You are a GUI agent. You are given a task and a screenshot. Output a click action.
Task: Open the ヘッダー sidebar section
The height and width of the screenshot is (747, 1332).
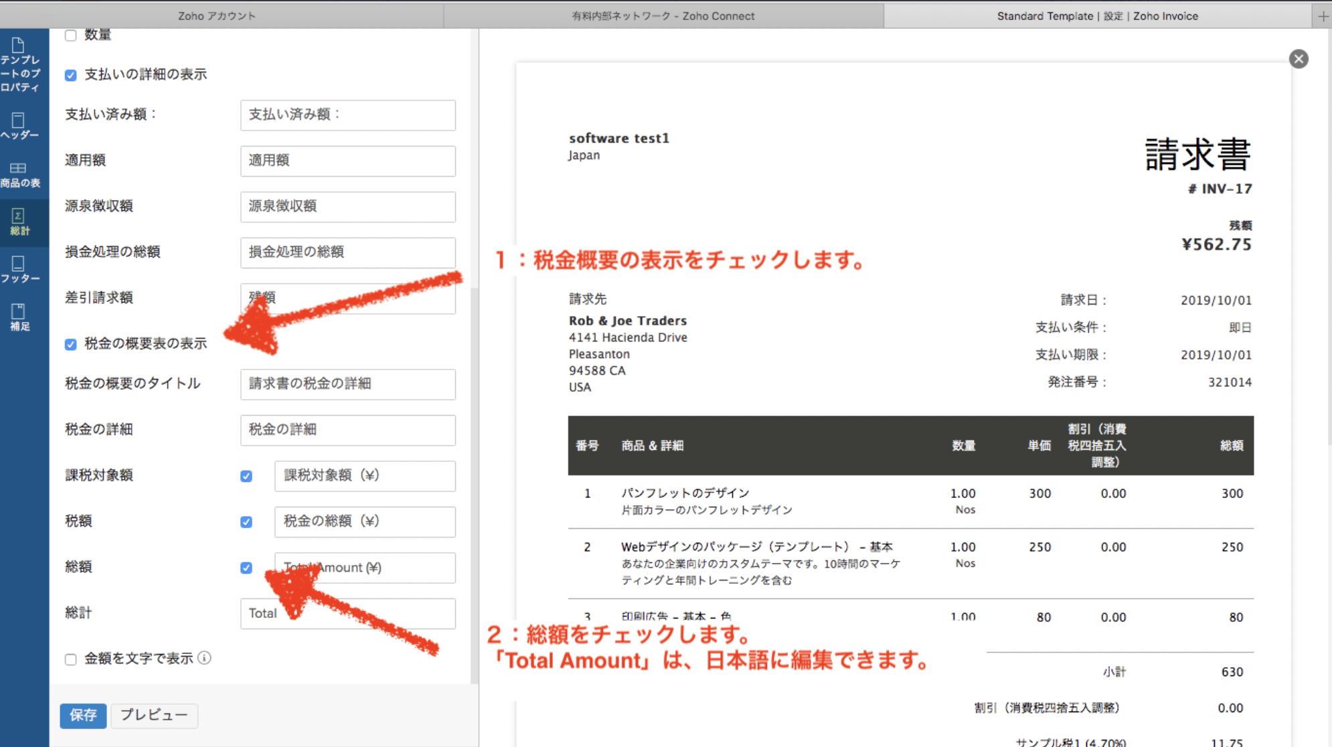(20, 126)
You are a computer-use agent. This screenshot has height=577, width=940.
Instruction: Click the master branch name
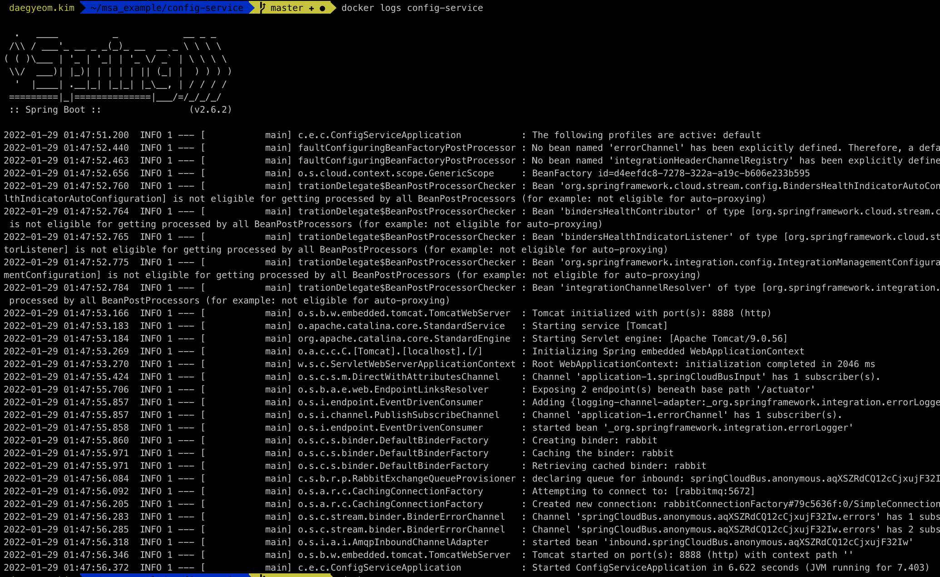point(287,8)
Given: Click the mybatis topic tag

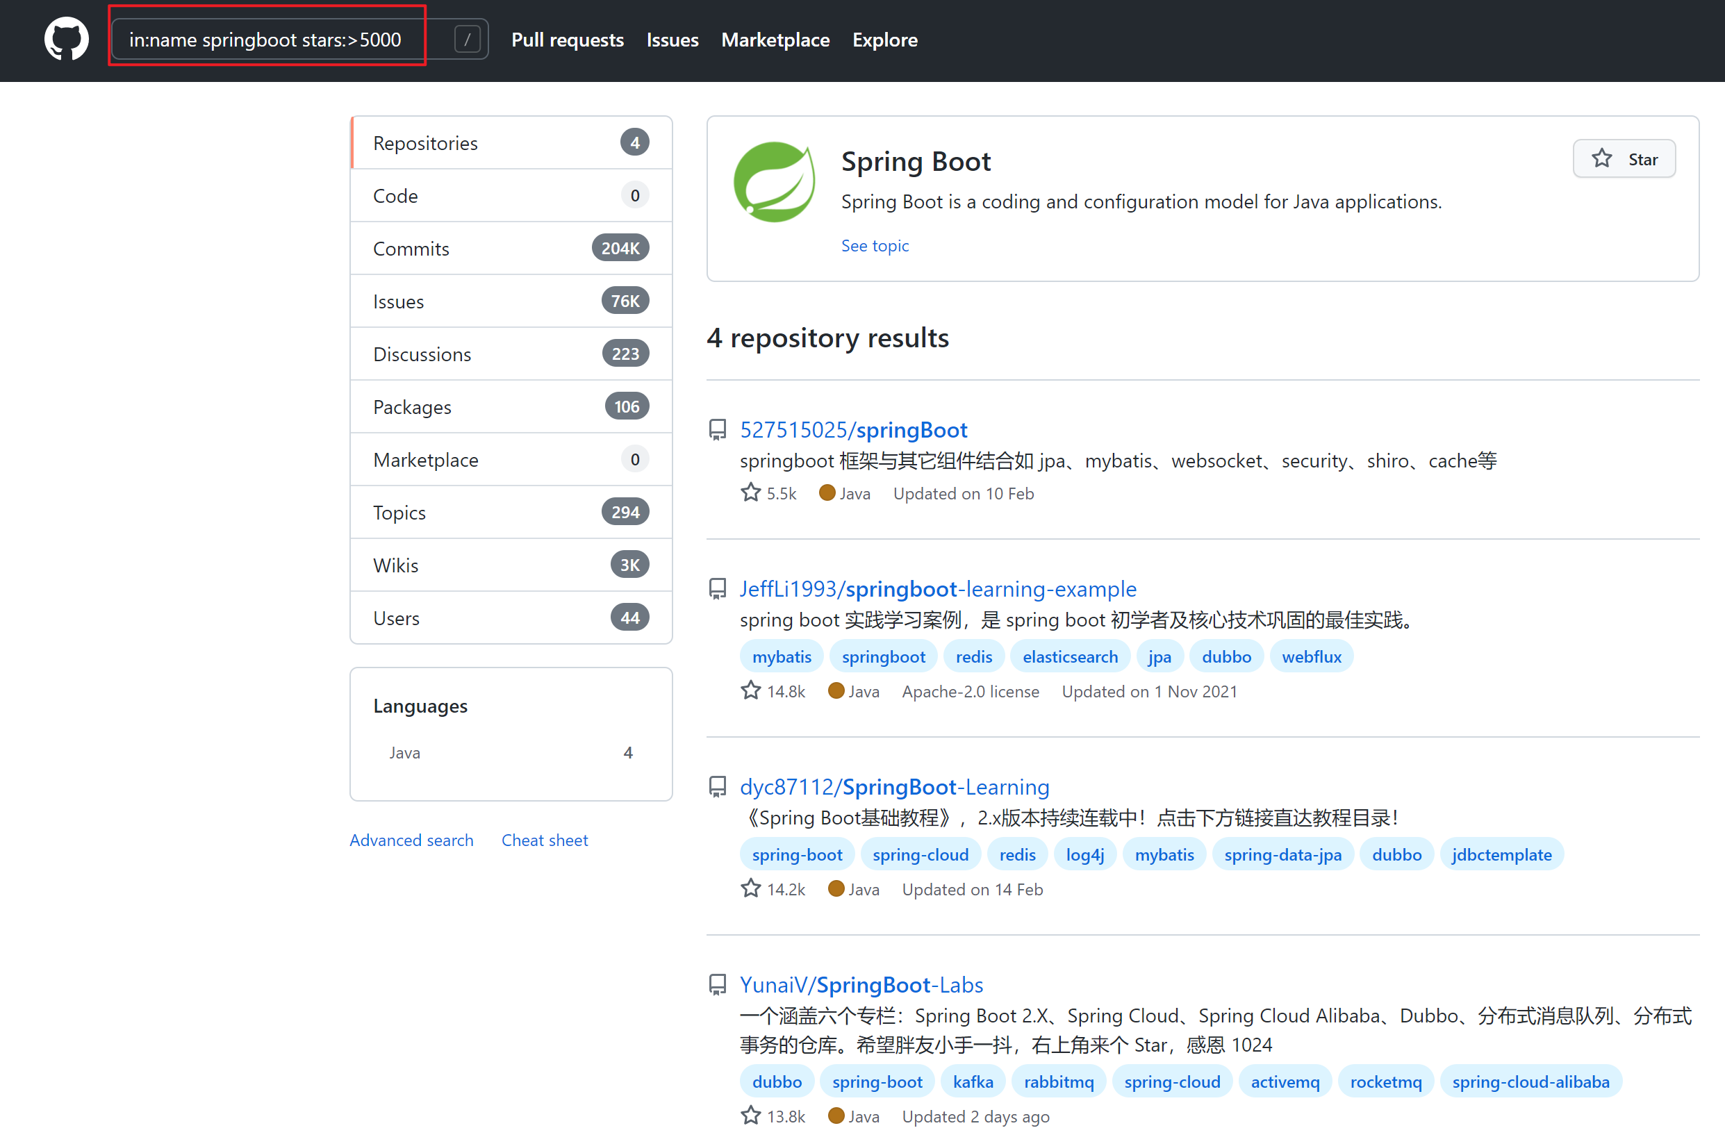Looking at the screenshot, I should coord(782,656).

WHAT THE EXERCISE ASKS> Print once more, exactly, the lines from the one with "The height and" through the last line of the data, both ends included, without any pictures.

OUTPUT OF THE TASK>
The height and width of the screenshot is (747, 1332).
(20, 126)
You are a computer-use agent. This screenshot has height=577, width=940.
Instruction: Click the master branch name
point(287,8)
Given: Click the mybatis topic tag

Looking at the screenshot, I should coord(782,656).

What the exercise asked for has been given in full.